A Hillary Clinton campaign video featuring Confederate flags and goobers in white sheets ominously informs, “If Trump wins, they could be running the country.”
Mike Tyson didn’t bite Evander Holyfield’s ears because the knockout artist felt he was winning.
Such flouting of the Marquess of Queensberry rules of politics (a much rougher sport than boxing) coming in late summer rather than mid fall demonstrates either desperation, deviousness, or both. Though Clinton holds a lead — sometimes slight, sometimes sizable — in recent polls, she suffered through one of the worst weeks of her campaign.
The Associated Press proved that donating money to her “charity” served as the best way to secure a meeting with her as secretary of state. Eighty-five of the 154 people outside of government successful in gaining face time with the secretary did so after donating to the Clinton Foundation.
Rather than answer questions, Clinton attempted to change the subject by going below the belt. “Donald Trump has built his campaign on prejudice and paranoia,” Mrs. Clinton maintained Thursday in a Reno speech. “He’s taking hate groups mainstream and helping a radical fringe take over one of America’s two major political parties.”
The depiction of a Queens Kleagle strikes as far-fetched. The world of mullets, meth, and monster trucks seems as far removed from Trump Tower as one can imagine. But Clinton-Kaine seeks to strangely make it all stick. And hey, he fired Omarosa, didn’t he?
The chutzpah of the negative campaigning appears especially audacious when considering the history of the Democratic Party and, to a lesser extent, its standard bearer.
Hillary Clinton called Senator Robert Byrd not a racist but her “mentor.” From the beginning of the Carter presidency until the end of the Reagan administration, Hillary’s party looked to the former Ku Klux Klan Exalted Cyclops as its exalted leader in the United States Senate.
Hillary Clinton accepted the Margaret Sanger Award in 2009. “I admire Margaret Sanger enormously,” she told Planned Parenthood, “her courage, her tenacity, her vision.” But this vision included blaming Jews and Italians for causing “the multiplication of the unfit in this country,” judging “the Aboriginal Australian” the “lowest known species of the human family, just a step higher than the chimpanzee in brain development,” and using the n-word in private correspondence.

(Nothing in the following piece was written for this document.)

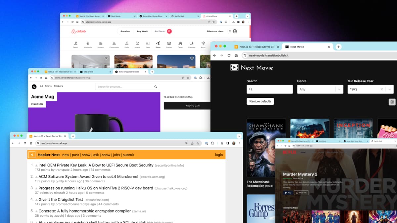This screenshot has width=397, height=223.
Task: Reload the Next Movie browser page
Action: pyautogui.click(x=229, y=56)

If she sounds like an ideal speaker for a KKK rally in some barn, that’s because Sanger really once spoke at a KKK rally in some barn.
In the 2008 primary elections, Hillary Clinton birthed birtherism by relying on an outlined campaign strategy to highlight Obama’s “lack of American roots.” This underhanded effort included the dissemination of a picture of Obama in Somali dress, a subsequently fired Iowa aide advancing in a mass email that “Obama takes great care to conceal the fact that he is a Muslim,” and numerous Clinton backers, long before Donald Trump jumped on this bandwagon to Idiotsville, promoting the idea of the future president’s foreign birth. Clinton’s ever-present aide Huma Abedin, we discovered this past week, worked as an editor for twelve years for an Islamic journal that blamed the United States for 9/11 and alleged that American Jews “work the system” and rely on memories of the Holocaust to get their way.
The party she leads compiled a more ignominious record.
The Democratic Party rejected a resolution condemning the Ku Klux Klan at its 1924 convention, which witnessed the famous “Klanbake” that included hundreds of KKK delegates to the convention celebrating by burning crosses. Its most revered president, Franklin Roosevelt, appointed former Klansman Hugo Black to the U.S. Supreme Court. Donald Trump does not represent the party of Jefferson Davis, George Wallace, Theodore Bilbo, and Bull Connor. Hillary Clinton does.
This does not make her, as Donald Trump alleged, a “bigot.” It does make her terribly brazen in ignoring the skeletons in her, and her party’s, closet.